TASK STATEMENT
Retype exactly the lines from the one holding "YouTube (228, 1580)" through the final line of the data, both included.

PROVIDED DATA
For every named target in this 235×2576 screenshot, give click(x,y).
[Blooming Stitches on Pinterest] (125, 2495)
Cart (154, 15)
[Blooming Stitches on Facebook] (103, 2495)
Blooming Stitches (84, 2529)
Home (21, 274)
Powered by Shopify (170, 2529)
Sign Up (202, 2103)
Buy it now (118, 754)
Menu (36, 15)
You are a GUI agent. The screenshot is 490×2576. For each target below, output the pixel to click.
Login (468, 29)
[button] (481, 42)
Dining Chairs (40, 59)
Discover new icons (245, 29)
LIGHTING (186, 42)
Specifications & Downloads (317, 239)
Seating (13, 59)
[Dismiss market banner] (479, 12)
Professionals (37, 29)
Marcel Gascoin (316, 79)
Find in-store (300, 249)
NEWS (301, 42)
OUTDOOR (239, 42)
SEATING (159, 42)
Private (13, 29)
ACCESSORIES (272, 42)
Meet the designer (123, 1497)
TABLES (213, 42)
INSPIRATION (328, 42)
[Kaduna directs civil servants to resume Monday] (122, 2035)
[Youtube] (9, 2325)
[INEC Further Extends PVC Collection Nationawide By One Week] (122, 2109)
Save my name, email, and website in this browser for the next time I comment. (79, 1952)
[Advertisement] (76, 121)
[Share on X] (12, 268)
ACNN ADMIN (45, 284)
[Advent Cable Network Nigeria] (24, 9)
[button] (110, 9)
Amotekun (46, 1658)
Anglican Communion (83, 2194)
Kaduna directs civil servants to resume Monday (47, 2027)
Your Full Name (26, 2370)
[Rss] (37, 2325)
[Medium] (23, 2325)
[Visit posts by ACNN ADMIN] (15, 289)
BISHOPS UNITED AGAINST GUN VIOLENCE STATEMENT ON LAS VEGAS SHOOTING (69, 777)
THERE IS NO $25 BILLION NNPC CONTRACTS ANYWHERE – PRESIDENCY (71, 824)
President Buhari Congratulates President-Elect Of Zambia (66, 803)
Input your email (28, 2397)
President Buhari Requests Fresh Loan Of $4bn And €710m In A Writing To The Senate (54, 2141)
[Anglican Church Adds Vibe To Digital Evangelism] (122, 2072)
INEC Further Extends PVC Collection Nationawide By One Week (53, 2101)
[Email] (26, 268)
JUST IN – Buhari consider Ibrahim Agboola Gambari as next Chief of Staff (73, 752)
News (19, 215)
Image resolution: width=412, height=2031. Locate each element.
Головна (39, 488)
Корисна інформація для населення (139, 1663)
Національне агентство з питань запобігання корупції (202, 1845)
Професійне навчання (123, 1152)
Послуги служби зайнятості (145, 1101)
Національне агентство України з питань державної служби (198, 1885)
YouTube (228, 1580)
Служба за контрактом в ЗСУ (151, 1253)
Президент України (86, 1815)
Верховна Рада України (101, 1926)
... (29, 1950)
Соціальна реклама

TASK RESPONSE
YouTube (228, 1580)
Служба за контрактом в ЗСУ (151, 1253)
Президент України (86, 1815)
Верховна Рада України (101, 1926)
... (29, 1950)
Соціальна реклама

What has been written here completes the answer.